The workforce shortage predates these funding gaps, but those make it worse. The reasons people are leaving direct care are well understood. While wages have increased in recent years, direct care work still does not pay particularly well; the median wage for the highest-paid class of direct care workers nationally is $18.16 per hour. Michigan direct care workers earn less than the national average even as the state has taken concrete steps to close the gap. The solution is not complicated: when the state mandates a wage, it must fund it. Fully. On time. Without asking providers to quietly absorb the shortfall through cuts to the very services the wage increase was meant to sustain.
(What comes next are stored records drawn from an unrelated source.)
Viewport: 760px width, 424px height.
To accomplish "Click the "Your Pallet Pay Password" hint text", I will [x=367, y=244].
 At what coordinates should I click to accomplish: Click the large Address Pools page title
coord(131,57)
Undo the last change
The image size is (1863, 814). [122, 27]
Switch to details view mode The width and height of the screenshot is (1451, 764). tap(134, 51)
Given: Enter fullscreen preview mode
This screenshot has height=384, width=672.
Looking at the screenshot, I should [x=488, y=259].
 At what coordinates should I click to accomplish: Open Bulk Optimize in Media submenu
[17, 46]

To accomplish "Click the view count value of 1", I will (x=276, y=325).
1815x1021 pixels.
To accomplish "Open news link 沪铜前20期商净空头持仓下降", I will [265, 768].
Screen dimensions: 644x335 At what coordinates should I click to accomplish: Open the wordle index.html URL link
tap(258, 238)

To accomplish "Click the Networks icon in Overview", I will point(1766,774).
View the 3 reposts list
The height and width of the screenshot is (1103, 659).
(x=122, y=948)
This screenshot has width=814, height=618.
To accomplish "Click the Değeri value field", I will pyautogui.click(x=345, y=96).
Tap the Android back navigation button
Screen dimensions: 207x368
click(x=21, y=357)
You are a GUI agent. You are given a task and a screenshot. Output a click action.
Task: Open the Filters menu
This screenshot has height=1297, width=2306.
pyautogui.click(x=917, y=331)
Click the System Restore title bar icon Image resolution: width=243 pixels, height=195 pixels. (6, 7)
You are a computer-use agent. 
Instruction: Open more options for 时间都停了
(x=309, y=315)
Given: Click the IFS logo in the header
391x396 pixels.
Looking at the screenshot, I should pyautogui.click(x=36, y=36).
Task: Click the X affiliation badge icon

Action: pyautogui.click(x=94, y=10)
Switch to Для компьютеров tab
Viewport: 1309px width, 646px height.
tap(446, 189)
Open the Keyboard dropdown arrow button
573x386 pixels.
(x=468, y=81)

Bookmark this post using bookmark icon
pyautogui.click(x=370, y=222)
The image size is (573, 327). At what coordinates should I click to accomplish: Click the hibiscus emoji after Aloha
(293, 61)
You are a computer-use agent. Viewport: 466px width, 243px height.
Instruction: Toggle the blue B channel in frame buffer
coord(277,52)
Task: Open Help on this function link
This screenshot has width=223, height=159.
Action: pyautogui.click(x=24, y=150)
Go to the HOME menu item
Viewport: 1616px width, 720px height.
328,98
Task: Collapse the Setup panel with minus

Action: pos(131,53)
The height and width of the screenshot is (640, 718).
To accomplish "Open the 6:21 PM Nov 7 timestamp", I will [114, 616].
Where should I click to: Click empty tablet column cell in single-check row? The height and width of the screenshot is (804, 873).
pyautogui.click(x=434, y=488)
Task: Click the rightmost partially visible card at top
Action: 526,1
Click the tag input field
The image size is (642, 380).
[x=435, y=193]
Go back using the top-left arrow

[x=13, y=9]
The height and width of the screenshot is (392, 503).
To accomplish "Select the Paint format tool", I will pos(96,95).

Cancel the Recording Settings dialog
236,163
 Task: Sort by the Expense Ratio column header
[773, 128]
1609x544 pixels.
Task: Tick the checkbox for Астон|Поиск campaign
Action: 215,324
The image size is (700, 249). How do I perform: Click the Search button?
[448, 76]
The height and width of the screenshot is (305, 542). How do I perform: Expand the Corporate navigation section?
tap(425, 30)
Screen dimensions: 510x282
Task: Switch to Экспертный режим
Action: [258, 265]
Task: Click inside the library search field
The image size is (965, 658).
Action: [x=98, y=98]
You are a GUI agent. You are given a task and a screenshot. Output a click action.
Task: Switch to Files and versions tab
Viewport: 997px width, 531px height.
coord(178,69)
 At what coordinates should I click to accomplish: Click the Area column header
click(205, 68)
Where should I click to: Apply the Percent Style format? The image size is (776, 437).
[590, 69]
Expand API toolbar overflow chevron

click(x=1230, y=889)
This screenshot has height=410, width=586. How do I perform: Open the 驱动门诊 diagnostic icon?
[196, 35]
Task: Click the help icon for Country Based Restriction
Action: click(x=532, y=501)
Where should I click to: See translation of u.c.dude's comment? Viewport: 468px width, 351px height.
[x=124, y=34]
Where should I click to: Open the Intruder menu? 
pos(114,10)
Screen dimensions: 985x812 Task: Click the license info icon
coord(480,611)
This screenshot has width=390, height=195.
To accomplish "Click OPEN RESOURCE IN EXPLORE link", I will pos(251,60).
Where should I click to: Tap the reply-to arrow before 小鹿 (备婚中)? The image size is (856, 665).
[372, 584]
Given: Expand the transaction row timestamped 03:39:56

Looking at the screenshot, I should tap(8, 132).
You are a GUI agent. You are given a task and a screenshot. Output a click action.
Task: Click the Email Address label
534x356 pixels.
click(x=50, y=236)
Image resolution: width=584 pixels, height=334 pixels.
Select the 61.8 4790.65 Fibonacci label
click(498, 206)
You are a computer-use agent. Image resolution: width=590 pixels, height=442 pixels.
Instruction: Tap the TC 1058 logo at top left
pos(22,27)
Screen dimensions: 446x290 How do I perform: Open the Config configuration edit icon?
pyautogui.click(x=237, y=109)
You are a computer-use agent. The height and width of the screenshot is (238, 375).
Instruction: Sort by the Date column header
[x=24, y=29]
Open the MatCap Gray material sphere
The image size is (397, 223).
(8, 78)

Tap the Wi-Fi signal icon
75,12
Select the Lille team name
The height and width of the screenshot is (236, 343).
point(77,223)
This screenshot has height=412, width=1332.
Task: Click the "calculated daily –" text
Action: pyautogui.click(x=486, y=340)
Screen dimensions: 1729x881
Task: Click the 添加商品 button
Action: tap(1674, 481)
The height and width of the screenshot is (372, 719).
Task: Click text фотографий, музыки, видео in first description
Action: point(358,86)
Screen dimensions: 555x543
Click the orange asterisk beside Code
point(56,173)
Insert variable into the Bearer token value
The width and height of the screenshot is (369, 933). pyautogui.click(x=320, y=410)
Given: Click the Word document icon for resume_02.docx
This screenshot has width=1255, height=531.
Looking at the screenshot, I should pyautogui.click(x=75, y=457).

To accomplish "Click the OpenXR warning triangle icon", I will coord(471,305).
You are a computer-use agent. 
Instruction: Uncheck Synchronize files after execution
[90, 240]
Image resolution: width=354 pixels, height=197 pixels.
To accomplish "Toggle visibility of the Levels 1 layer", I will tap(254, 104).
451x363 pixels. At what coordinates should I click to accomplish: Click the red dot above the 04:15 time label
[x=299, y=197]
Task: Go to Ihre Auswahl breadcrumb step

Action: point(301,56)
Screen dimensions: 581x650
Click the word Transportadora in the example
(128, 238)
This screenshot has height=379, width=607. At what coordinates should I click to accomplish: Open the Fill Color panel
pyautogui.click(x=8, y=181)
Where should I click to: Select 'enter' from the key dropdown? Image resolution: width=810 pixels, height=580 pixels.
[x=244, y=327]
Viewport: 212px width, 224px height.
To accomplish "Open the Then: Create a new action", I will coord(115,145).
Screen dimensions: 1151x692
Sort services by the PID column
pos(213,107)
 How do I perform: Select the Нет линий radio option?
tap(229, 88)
The federal picture compounds the urgency considerably. Under H.R. 1, Michigan must now implement new federal Medicaid requirements including work requirements of 80 hours per month for most recipients and semi-annual re-enrollment instead of annual. MDHHS Director Elizabeth Hertel has estimated hundreds of thousands of Michiganders could lose Medicaid coverage over the next several years as a result. People with disabilities who rely on Medicaid-funded direct care services are not exempt from these pressures. The combination of a state funding gap and a federal policy environment hostile to Medicaid spending is a threat multiplier for the people The Arc of Macomb County serves.
The Michigan Legislature is currently finalizing the FY 2027 budget with a July 1 deadline. The DCW Wage Coalition, a statewide coalition that includes Arc Michigan and dozens of disability rights organizations and service providers, has called on lawmakers to take four specific actions: fully fund the $3.40 per hour wage passthrough; address the FY 2026 shortfall that has already left providers holding the bag; fund the FY 2027 increase of $1.27 per hour without repeating the structural gap; and ensure that funding flows to providers in a way that actually reaches workers.
These are not radical asks. They are the logical completion of commitments the state has already made. Michigan made a promise to the workers who get up every morning and show up for our most vulnerable neighbors. The FY 2027 budget is the opportunity to honor it.
The people with disabilities I work with every day in Macomb County did not choose to need support. But they did choose Michigan. They want to live here, to be part of their communities, to build their lives. They deserve a state that chooses them back. That starts with making sure the people who care for them can afford to stay.
Lisa P. Lepine, B.A., J.D., is Executive Director of The Arc of Macomb County, which supports people with intellectual and developmental disabilities and their families throughout Macomb County.